Why my output for this Multi threading program is unordered?

import java.util.concurrent.ExecutionException;
import java.util.concurrent.ExecutorService;
import java.util.concurrent.Executors;
import java.util.concurrent.ScheduledExecutorService;
import java.util.concurrent.ScheduledFuture;
import java.util.concurrent.TimeUnit;
import java.util.concurrent.atomic.AtomicInteger;

public class ScheduledExecuterServicePractice {

  public static void main(String[] args) {
    // TODO Auto-generated method stub
    System.out.println("Started");
    
    NumberManager nm= new NumberManager();
    
    ExecutorService newFixedThreadPool = Executors.newFixedThreadPool(10);
    for(int i=0;i<10;i++) {
    newFixedThreadPool.submit(()-> 
    System.out.println(Thread.currentThread().toString()+" "+nm.incrementCount()));
    }
    newFixedThreadPool.shutdown();
  }

}

class NumberManager{
  //int count =0;
  AtomicInteger count = new AtomicInteger();
  public int incrementCount() {
    
    return count.incrementAndGet();
    
  }
}

The output is

 Started
Thread[pool-2-thread-3,5,main] 1
Thread[pool-2-thread-4,5,main] 4
Thread[pool-2-thread-1,5,main] 3
Thread[pool-2-thread-5,5,main] 5
Thread[pool-2-thread-2,5,main] 2
Thread[pool-2-thread-6,5,main] 6
Thread[pool-2-thread-7,5,main] 8
Thread[pool-2-thread-8,5,main] 7
Thread[pool-2-thread-9,5,main] 9
Thread[pool-2-thread-10,5,main] 10

My question is how the value 4 is printed before 3. I have used atomic class. So only one thread can do the operation at on time.

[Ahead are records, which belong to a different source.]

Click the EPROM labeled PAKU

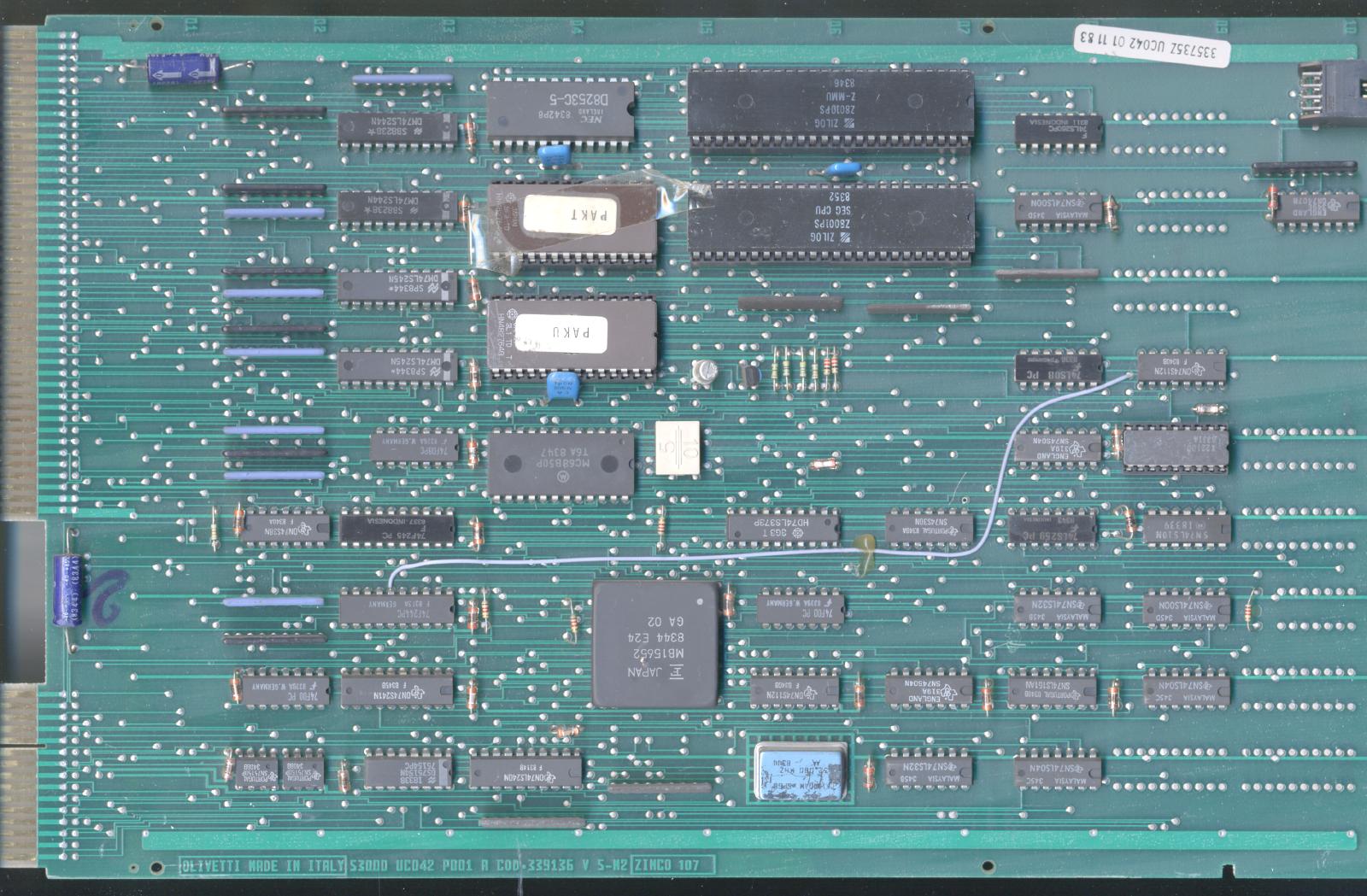[x=572, y=336]
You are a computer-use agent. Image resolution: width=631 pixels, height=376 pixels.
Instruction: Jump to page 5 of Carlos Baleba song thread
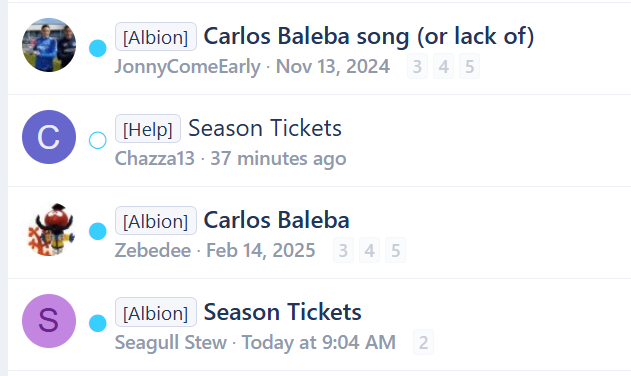click(x=469, y=66)
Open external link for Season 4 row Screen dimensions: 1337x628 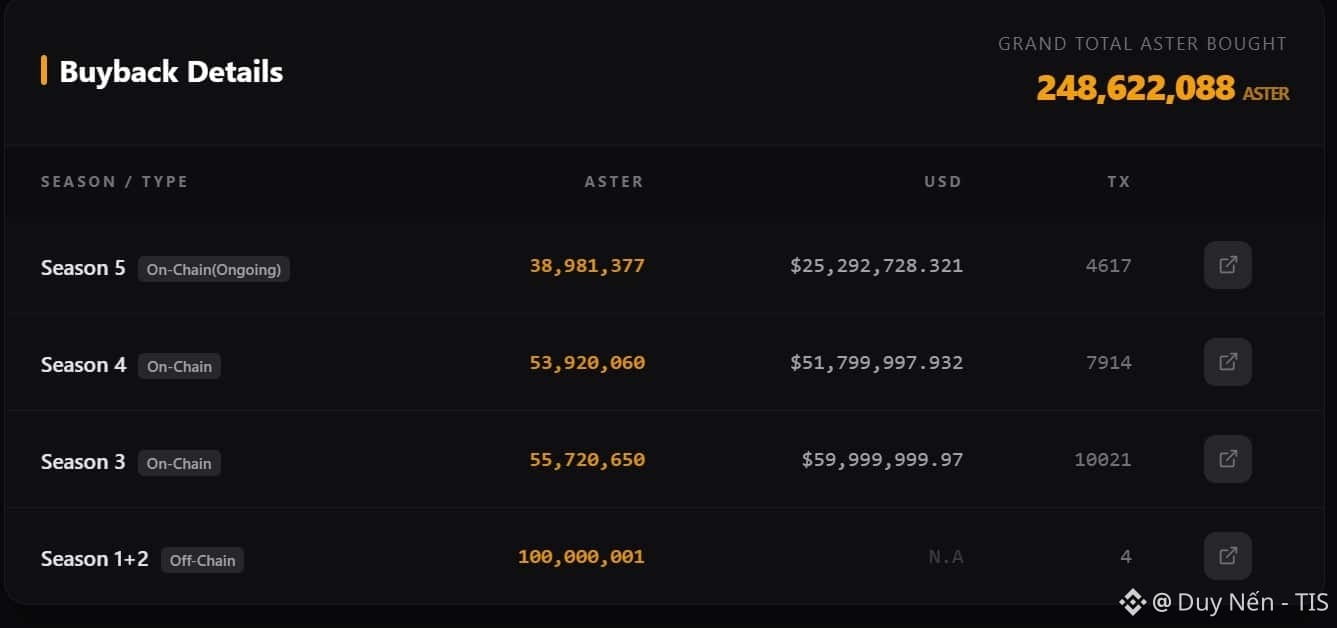[1227, 362]
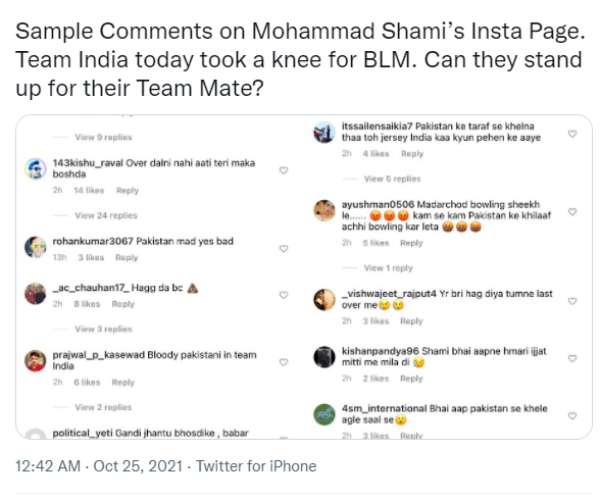The height and width of the screenshot is (500, 600).
Task: Like the comment by prajwal_p_kasewad
Action: (x=284, y=365)
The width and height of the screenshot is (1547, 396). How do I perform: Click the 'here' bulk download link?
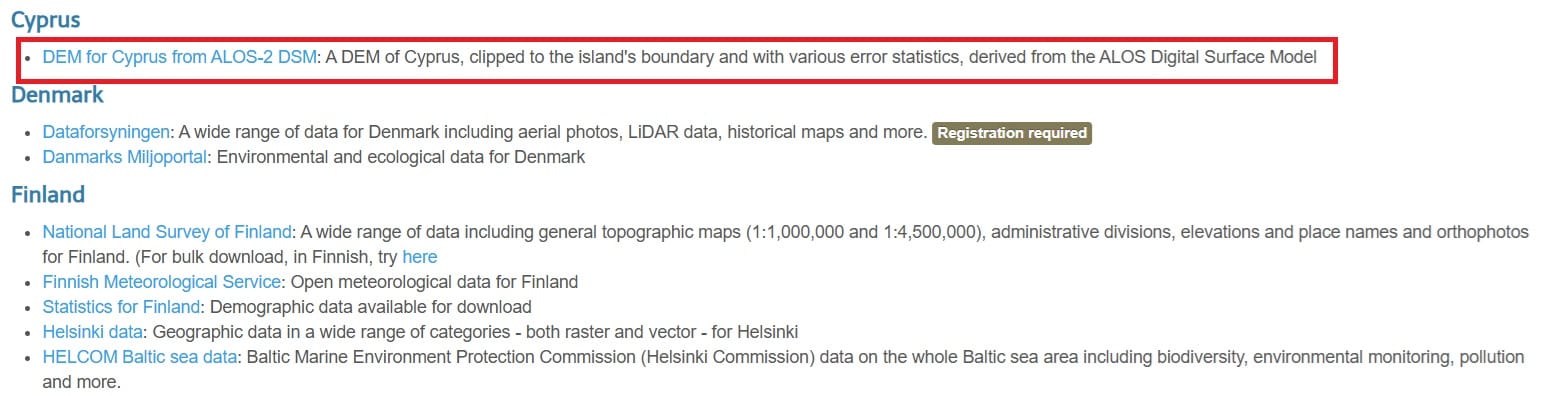click(419, 257)

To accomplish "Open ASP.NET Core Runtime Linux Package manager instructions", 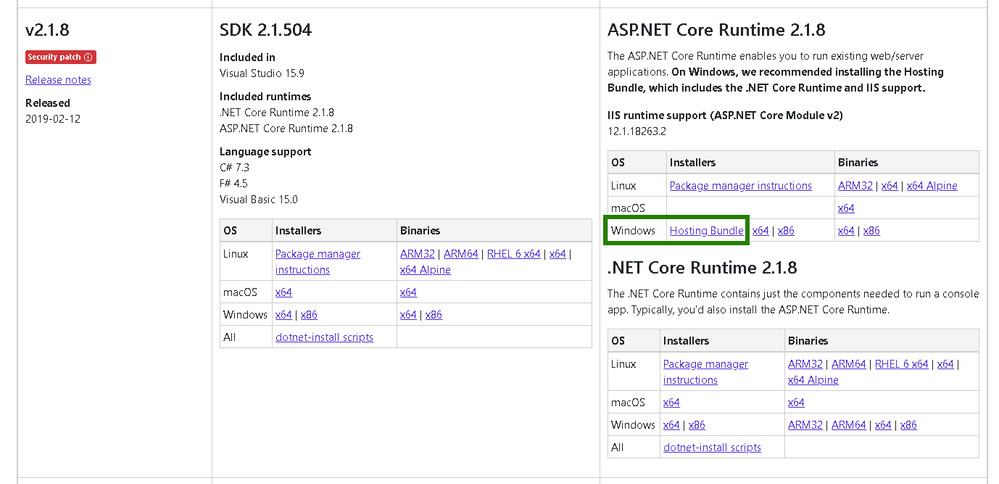I will click(x=740, y=186).
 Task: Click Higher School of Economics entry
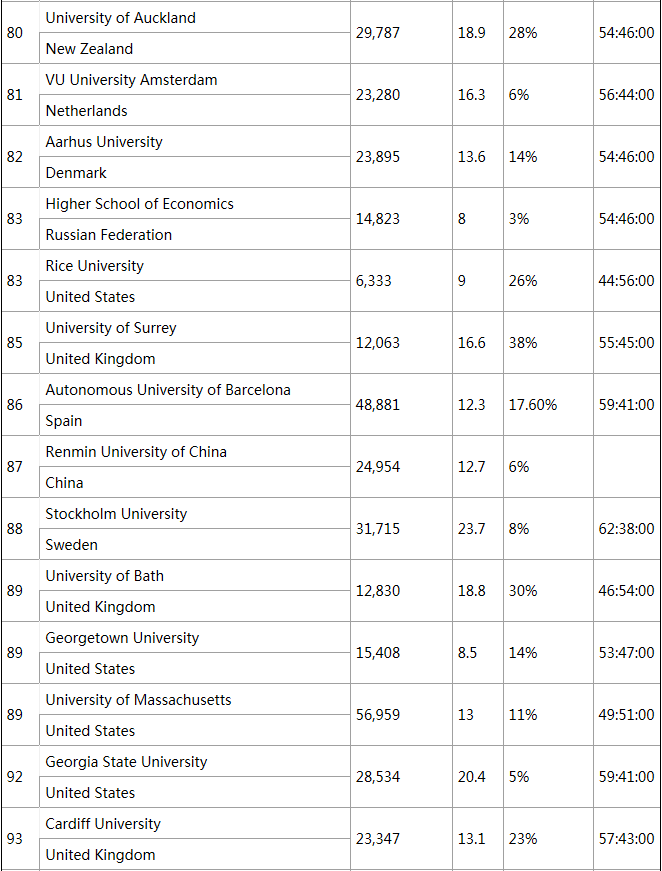(x=139, y=204)
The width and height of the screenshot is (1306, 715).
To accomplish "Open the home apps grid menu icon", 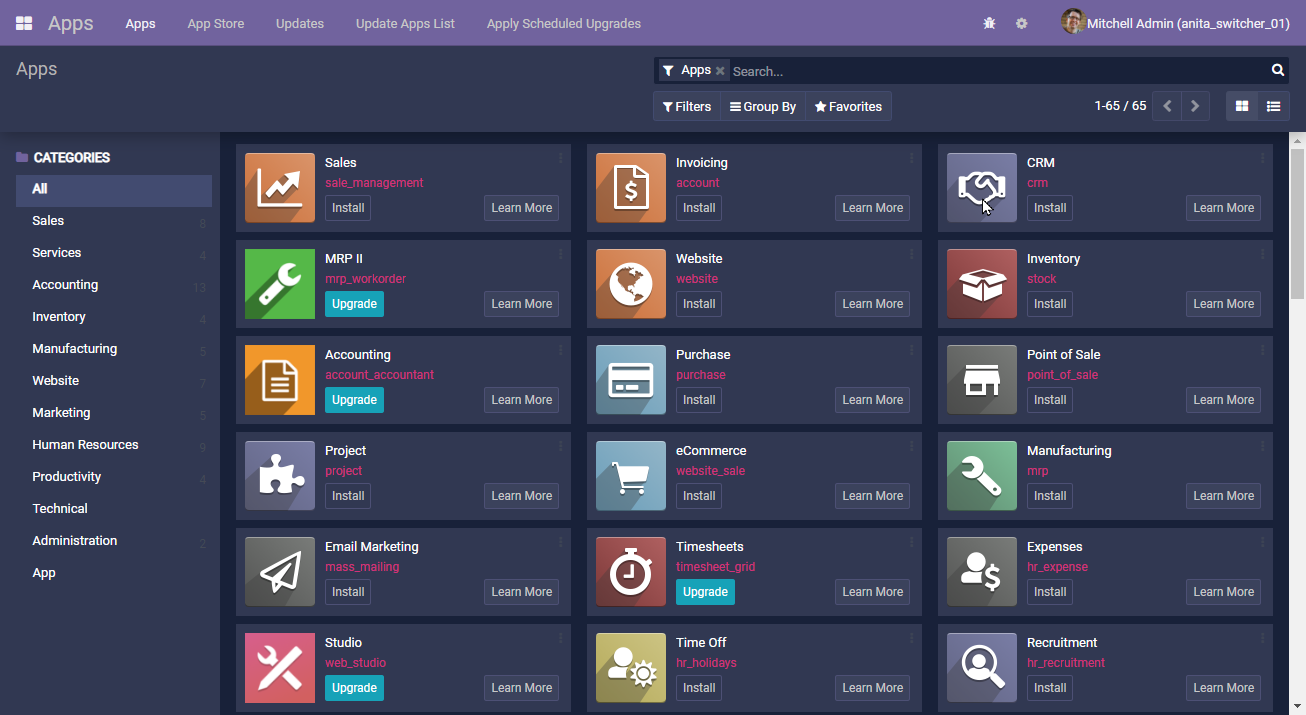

I have printed the thread name and the count. So if the count is 0 and one thread comes and make it 1 so that should be displayed in the terminal right? then if another thread comes and executes then the value 2 will be printed ? But Here I don’t understand.

>Solution :

The reason is below code

ExecutorService newFixedThreadPool = Executors.newFixedThreadPool(10);
for(int i=0;i<10;i++) {
  newFixedThreadPool.submit(()-> 
  System.out.println(Thread.currentThread().toString()+" "+nm.incrementCount()));
}

The 10 threads are not guarantee to execute in order:

System.out.println and nm.incrementCount() are not guaranteed in the same order

A more details explanation:

1. Thread-1 invoke nm.incrementCount(),the value is 1
2. Thread-2 invoke nm.incrementCount(),the value is 2
3. Thread-2 print value of nm.incrementCount(),the output is 2
4. Thread-1 print value of nm.incrementCount(),the output is 1

If you want to them to print in order,you can use newFixedThreadPool or newSingleThreadExecutor() instead

ExecutorService newFixedThreadPool = Executors.newFixedThreadPool(1);
//ExecutorService newFixedThreadPool = Executors.newSingleThreadExecutor();
for(int i=0;i<10;i++) {
  newFixedThreadPool.submit(()-> 
  System.out.println(Thread.currentThread().getName()+" "+nm.incrementCount()));
}